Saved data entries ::
____

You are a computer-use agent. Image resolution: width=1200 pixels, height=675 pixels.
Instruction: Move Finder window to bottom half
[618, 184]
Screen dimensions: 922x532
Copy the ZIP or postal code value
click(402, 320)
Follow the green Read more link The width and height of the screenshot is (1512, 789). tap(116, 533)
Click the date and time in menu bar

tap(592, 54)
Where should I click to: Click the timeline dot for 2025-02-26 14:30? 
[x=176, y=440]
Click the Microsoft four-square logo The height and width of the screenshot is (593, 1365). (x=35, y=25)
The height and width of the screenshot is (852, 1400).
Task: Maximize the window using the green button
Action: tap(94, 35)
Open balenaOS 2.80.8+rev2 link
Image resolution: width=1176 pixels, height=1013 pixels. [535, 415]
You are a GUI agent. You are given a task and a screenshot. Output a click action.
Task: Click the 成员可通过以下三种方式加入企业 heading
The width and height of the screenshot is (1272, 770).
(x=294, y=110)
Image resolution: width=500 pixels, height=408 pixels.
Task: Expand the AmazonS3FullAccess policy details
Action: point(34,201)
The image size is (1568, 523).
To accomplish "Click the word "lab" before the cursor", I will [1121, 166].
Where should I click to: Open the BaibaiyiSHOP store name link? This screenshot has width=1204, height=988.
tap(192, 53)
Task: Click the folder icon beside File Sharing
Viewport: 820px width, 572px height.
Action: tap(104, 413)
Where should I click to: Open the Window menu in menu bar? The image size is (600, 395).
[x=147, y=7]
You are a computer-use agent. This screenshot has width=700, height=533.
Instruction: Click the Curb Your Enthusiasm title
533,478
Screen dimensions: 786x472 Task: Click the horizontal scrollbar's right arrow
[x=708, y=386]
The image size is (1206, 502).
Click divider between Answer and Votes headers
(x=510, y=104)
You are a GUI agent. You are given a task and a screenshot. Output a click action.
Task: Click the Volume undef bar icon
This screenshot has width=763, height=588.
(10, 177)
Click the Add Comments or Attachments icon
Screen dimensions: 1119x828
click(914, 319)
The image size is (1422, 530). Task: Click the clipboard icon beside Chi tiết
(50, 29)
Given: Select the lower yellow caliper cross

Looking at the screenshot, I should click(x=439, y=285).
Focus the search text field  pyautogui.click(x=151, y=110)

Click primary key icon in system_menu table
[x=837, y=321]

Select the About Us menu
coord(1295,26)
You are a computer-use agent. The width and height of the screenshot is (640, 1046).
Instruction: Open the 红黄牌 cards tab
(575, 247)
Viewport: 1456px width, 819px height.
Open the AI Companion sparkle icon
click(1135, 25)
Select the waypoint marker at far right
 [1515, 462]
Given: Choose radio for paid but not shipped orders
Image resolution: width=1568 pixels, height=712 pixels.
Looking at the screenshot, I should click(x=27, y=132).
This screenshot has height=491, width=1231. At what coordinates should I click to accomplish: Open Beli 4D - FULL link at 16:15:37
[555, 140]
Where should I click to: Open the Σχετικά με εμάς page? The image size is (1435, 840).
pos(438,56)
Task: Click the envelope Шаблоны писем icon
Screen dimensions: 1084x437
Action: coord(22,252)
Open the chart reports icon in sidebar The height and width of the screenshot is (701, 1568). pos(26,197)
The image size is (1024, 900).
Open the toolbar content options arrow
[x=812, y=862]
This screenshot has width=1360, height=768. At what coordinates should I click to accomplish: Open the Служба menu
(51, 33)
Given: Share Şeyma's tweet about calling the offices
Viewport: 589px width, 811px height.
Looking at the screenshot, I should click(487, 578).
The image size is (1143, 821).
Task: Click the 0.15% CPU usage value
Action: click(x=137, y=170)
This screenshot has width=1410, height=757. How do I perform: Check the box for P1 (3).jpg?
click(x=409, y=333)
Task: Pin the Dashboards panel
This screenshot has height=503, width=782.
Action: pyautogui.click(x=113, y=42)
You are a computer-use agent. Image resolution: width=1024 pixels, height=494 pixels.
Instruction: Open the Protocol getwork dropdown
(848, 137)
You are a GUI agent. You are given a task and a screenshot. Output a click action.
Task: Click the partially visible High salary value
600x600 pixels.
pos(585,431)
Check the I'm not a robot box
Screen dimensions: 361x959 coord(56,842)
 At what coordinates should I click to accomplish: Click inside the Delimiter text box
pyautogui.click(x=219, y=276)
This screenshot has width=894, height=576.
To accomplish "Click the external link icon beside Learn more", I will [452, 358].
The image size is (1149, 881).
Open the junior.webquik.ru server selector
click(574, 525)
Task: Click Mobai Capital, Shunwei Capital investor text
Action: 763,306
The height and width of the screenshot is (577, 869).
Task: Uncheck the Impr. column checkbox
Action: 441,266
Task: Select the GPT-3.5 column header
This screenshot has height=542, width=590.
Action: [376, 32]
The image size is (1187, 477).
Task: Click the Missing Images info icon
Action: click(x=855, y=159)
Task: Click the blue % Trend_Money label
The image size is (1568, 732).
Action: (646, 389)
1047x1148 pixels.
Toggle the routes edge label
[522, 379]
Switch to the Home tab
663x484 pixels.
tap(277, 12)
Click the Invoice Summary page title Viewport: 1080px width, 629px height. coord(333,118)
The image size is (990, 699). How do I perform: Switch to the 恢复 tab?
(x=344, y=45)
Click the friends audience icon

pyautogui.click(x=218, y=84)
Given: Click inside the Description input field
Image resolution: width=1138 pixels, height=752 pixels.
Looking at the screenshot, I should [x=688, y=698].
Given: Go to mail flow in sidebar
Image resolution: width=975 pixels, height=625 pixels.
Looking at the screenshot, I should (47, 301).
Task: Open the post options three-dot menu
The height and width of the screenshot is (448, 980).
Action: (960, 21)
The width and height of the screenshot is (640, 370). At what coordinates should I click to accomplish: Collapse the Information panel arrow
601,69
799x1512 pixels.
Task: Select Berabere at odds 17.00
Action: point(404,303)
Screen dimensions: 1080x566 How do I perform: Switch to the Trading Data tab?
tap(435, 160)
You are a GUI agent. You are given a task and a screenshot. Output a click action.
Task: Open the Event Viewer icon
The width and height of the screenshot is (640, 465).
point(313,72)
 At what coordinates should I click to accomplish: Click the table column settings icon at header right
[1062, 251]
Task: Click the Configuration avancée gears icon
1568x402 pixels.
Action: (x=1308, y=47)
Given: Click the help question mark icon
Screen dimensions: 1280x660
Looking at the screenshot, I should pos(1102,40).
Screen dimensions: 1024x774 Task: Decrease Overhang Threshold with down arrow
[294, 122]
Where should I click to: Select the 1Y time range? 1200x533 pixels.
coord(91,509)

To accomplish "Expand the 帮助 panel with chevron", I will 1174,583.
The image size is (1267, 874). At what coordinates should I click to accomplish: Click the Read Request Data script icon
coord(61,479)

____

Task :: Restate every line of the data above exactly as it was written.

Exercise result ::
You are a computer-use agent. Image resolution: width=1200 pixels, height=675 pixels.
Instruction: Move Finder window to bottom half
[618, 184]
Screen dimensions: 922x532
Copy the ZIP or postal code value
click(402, 320)
Follow the green Read more link The width and height of the screenshot is (1512, 789). tap(116, 533)
Click the date and time in menu bar

tap(592, 54)
Where should I click to: Click the timeline dot for 2025-02-26 14:30? 
[x=176, y=440]
Click the Microsoft four-square logo The height and width of the screenshot is (593, 1365). (x=35, y=25)
The height and width of the screenshot is (852, 1400).
Task: Maximize the window using the green button
Action: tap(94, 35)
Open balenaOS 2.80.8+rev2 link
Image resolution: width=1176 pixels, height=1013 pixels. [535, 415]
You are a GUI agent. You are given a task and a screenshot. Output a click action.
Task: Click the 成员可通过以下三种方式加入企业 heading
The width and height of the screenshot is (1272, 770).
(x=294, y=110)
Image resolution: width=500 pixels, height=408 pixels.
Task: Expand the AmazonS3FullAccess policy details
Action: point(34,201)
The image size is (1568, 523).
To accomplish "Click the word "lab" before the cursor", I will [1121, 166].
Where should I click to: Open the BaibaiyiSHOP store name link? This screenshot has width=1204, height=988.
tap(192, 53)
Task: Click the folder icon beside File Sharing
Viewport: 820px width, 572px height.
Action: tap(104, 413)
Where should I click to: Open the Window menu in menu bar? The image size is (600, 395).
[x=147, y=7]
You are a computer-use agent. This screenshot has width=700, height=533.
Instruction: Click the Curb Your Enthusiasm title
533,478
Screen dimensions: 786x472 Task: Click the horizontal scrollbar's right arrow
[x=708, y=386]
The image size is (1206, 502).
Click divider between Answer and Votes headers
(x=510, y=104)
You are a GUI agent. You are given a task and a screenshot. Output a click action.
Task: Click the Volume undef bar icon
This screenshot has width=763, height=588.
(10, 177)
Click the Add Comments or Attachments icon
Screen dimensions: 1119x828
click(914, 319)
The image size is (1422, 530). Task: Click the clipboard icon beside Chi tiết
(50, 29)
Given: Select the lower yellow caliper cross

Looking at the screenshot, I should click(x=439, y=285).
Focus the search text field  pyautogui.click(x=151, y=110)

Click primary key icon in system_menu table
[x=837, y=321]

Select the About Us menu
coord(1295,26)
You are a computer-use agent. The width and height of the screenshot is (640, 1046).
Instruction: Open the 红黄牌 cards tab
(575, 247)
Viewport: 1456px width, 819px height.
Open the AI Companion sparkle icon
click(1135, 25)
Select the waypoint marker at far right
 [1515, 462]
Given: Choose radio for paid but not shipped orders
Image resolution: width=1568 pixels, height=712 pixels.
Looking at the screenshot, I should click(x=27, y=132).
This screenshot has height=491, width=1231. At what coordinates should I click to accomplish: Open Beli 4D - FULL link at 16:15:37
[555, 140]
Where should I click to: Open the Σχετικά με εμάς page? The image size is (1435, 840).
pos(438,56)
Task: Click the envelope Шаблоны писем icon
Screen dimensions: 1084x437
Action: coord(22,252)
Open the chart reports icon in sidebar The height and width of the screenshot is (701, 1568). pos(26,197)
The image size is (1024, 900).
Open the toolbar content options arrow
[x=812, y=862]
This screenshot has width=1360, height=768. At what coordinates should I click to accomplish: Open the Служба menu
(51, 33)
Given: Share Şeyma's tweet about calling the offices
Viewport: 589px width, 811px height.
Looking at the screenshot, I should click(487, 578).
The image size is (1143, 821).
Task: Click the 0.15% CPU usage value
Action: click(x=137, y=170)
This screenshot has width=1410, height=757. How do I perform: Check the box for P1 (3).jpg?
click(x=409, y=333)
Task: Pin the Dashboards panel
This screenshot has height=503, width=782.
Action: pyautogui.click(x=113, y=42)
You are a computer-use agent. Image resolution: width=1024 pixels, height=494 pixels.
Instruction: Open the Protocol getwork dropdown
(848, 137)
You are a GUI agent. You are given a task and a screenshot. Output a click action.
Task: Click the partially visible High salary value
600x600 pixels.
pos(585,431)
Check the I'm not a robot box
Screen dimensions: 361x959 coord(56,842)
 At what coordinates should I click to accomplish: Click inside the Delimiter text box
pyautogui.click(x=219, y=276)
This screenshot has width=894, height=576.
To accomplish "Click the external link icon beside Learn more", I will [452, 358].
The image size is (1149, 881).
Open the junior.webquik.ru server selector
click(574, 525)
Task: Click Mobai Capital, Shunwei Capital investor text
Action: 763,306
The height and width of the screenshot is (577, 869).
Task: Uncheck the Impr. column checkbox
Action: 441,266
Task: Select the GPT-3.5 column header
This screenshot has height=542, width=590.
Action: [376, 32]
The image size is (1187, 477).
Task: Click the Missing Images info icon
Action: click(x=855, y=159)
Task: Click the blue % Trend_Money label
The image size is (1568, 732).
Action: (646, 389)
1047x1148 pixels.
Toggle the routes edge label
[522, 379]
Switch to the Home tab
663x484 pixels.
tap(277, 12)
Click the Invoice Summary page title Viewport: 1080px width, 629px height. coord(333,118)
The image size is (990, 699). How do I perform: Switch to the 恢复 tab?
(x=344, y=45)
Click the friends audience icon

pyautogui.click(x=218, y=84)
Given: Click inside the Description input field
Image resolution: width=1138 pixels, height=752 pixels.
Looking at the screenshot, I should [x=688, y=698].
Given: Go to mail flow in sidebar
Image resolution: width=975 pixels, height=625 pixels.
Looking at the screenshot, I should (47, 301).
Task: Open the post options three-dot menu
The height and width of the screenshot is (448, 980).
Action: (960, 21)
The width and height of the screenshot is (640, 370). At what coordinates should I click to accomplish: Collapse the Information panel arrow
601,69
799x1512 pixels.
Task: Select Berabere at odds 17.00
Action: point(404,303)
Screen dimensions: 1080x566 How do I perform: Switch to the Trading Data tab?
tap(435, 160)
You are a GUI agent. You are given a task and a screenshot. Output a click action.
Task: Open the Event Viewer icon
The width and height of the screenshot is (640, 465).
point(313,72)
 At what coordinates should I click to accomplish: Click the table column settings icon at header right
[1062, 251]
Task: Click the Configuration avancée gears icon
1568x402 pixels.
Action: (x=1308, y=47)
Given: Click the help question mark icon
Screen dimensions: 1280x660
Looking at the screenshot, I should pos(1102,40).
Screen dimensions: 1024x774 Task: Decrease Overhang Threshold with down arrow
[294, 122]
Where should I click to: Select the 1Y time range? 1200x533 pixels.
coord(91,509)

To accomplish "Expand the 帮助 panel with chevron", I will 1174,583.
The image size is (1267, 874). At what coordinates should I click to accomplish: Click the Read Request Data script icon
coord(61,479)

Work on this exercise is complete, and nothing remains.